Work instructions – Can you write out all of the items below again with "chevron" replaced by "arrow" wherever it occurs, leaving everything else unchanged?

Collected data
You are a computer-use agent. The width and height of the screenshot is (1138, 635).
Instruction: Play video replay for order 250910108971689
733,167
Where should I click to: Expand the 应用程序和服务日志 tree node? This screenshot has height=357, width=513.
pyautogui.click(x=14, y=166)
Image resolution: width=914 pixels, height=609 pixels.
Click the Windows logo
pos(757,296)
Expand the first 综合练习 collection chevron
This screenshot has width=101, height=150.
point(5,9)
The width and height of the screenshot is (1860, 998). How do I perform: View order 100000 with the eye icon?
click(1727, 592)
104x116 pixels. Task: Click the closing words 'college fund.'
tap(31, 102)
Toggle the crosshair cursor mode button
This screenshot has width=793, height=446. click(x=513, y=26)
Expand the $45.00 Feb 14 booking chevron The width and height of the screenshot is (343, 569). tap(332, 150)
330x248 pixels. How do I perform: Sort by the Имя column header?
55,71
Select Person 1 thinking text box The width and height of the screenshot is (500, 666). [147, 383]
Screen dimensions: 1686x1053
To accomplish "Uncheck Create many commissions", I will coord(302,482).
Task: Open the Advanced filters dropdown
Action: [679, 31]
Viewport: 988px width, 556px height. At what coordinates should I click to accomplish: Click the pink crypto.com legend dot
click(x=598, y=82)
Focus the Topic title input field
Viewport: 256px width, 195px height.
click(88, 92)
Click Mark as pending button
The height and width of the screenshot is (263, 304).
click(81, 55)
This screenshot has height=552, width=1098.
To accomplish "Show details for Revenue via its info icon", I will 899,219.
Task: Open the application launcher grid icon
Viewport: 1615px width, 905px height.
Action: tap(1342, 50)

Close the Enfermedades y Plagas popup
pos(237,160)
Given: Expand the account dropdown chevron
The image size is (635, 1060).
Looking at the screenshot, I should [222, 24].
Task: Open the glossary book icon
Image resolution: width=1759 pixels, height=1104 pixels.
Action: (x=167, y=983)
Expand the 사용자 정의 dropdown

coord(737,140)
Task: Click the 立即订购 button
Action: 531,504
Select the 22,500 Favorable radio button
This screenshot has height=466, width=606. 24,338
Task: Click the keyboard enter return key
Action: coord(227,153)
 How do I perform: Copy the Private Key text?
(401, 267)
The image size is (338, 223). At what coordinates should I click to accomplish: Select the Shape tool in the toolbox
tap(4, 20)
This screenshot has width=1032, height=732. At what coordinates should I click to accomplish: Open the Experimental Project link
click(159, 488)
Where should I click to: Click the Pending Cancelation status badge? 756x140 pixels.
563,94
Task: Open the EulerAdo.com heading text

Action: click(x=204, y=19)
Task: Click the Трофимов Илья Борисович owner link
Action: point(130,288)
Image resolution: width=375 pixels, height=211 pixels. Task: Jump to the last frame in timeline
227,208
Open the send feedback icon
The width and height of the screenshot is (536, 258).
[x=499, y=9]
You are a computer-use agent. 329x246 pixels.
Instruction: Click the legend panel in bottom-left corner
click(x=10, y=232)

The result –
You are a computer-use agent. The width and height of the screenshot is (1138, 635).
Instruction: Play video replay for order 250910108971689
733,167
Where should I click to: Expand the 应用程序和服务日志 tree node? This screenshot has height=357, width=513.
pyautogui.click(x=14, y=166)
Image resolution: width=914 pixels, height=609 pixels.
Click the Windows logo
pos(757,296)
Expand the first 综合练习 collection arrow
This screenshot has width=101, height=150.
point(5,9)
The width and height of the screenshot is (1860, 998). How do I perform: View order 100000 with the eye icon?
click(1727, 592)
104x116 pixels. Task: Click the closing words 'college fund.'
tap(31, 102)
Toggle the crosshair cursor mode button
This screenshot has width=793, height=446. click(x=513, y=26)
Expand the $45.00 Feb 14 booking arrow The width and height of the screenshot is (343, 569). tap(332, 150)
330x248 pixels. How do I perform: Sort by the Имя column header?
55,71
Select Person 1 thinking text box The width and height of the screenshot is (500, 666). [147, 383]
Screen dimensions: 1686x1053
To accomplish "Uncheck Create many commissions", I will coord(302,482).
Task: Open the Advanced filters dropdown
Action: [679, 31]
Viewport: 988px width, 556px height. At what coordinates should I click to accomplish: Click the pink crypto.com legend dot
click(x=598, y=82)
Focus the Topic title input field
Viewport: 256px width, 195px height.
click(88, 92)
Click Mark as pending button
The height and width of the screenshot is (263, 304).
click(81, 55)
This screenshot has height=552, width=1098.
To accomplish "Show details for Revenue via its info icon", I will 899,219.
Task: Open the application launcher grid icon
Viewport: 1615px width, 905px height.
Action: tap(1342, 50)

Close the Enfermedades y Plagas popup
pos(237,160)
Given: Expand the account dropdown arrow
The image size is (635, 1060).
Looking at the screenshot, I should [222, 24].
Task: Open the glossary book icon
Image resolution: width=1759 pixels, height=1104 pixels.
Action: (x=167, y=983)
Expand the 사용자 정의 dropdown

coord(737,140)
Task: Click the 立即订购 button
Action: 531,504
Select the 22,500 Favorable radio button
This screenshot has height=466, width=606. 24,338
Task: Click the keyboard enter return key
Action: coord(227,153)
 How do I perform: Copy the Private Key text?
(401, 267)
The image size is (338, 223). At what coordinates should I click to accomplish: Select the Shape tool in the toolbox
tap(4, 20)
This screenshot has width=1032, height=732. At what coordinates should I click to accomplish: Open the Experimental Project link
click(159, 488)
Where should I click to: Click the Pending Cancelation status badge? 756x140 pixels.
563,94
Task: Open the EulerAdo.com heading text

Action: click(x=204, y=19)
Task: Click the Трофимов Илья Борисович owner link
Action: point(130,288)
Image resolution: width=375 pixels, height=211 pixels. Task: Jump to the last frame in timeline
227,208
Open the send feedback icon
The width and height of the screenshot is (536, 258).
[x=499, y=9]
You are a computer-use agent. 329x246 pixels.
Instruction: Click the legend panel in bottom-left corner
click(x=10, y=232)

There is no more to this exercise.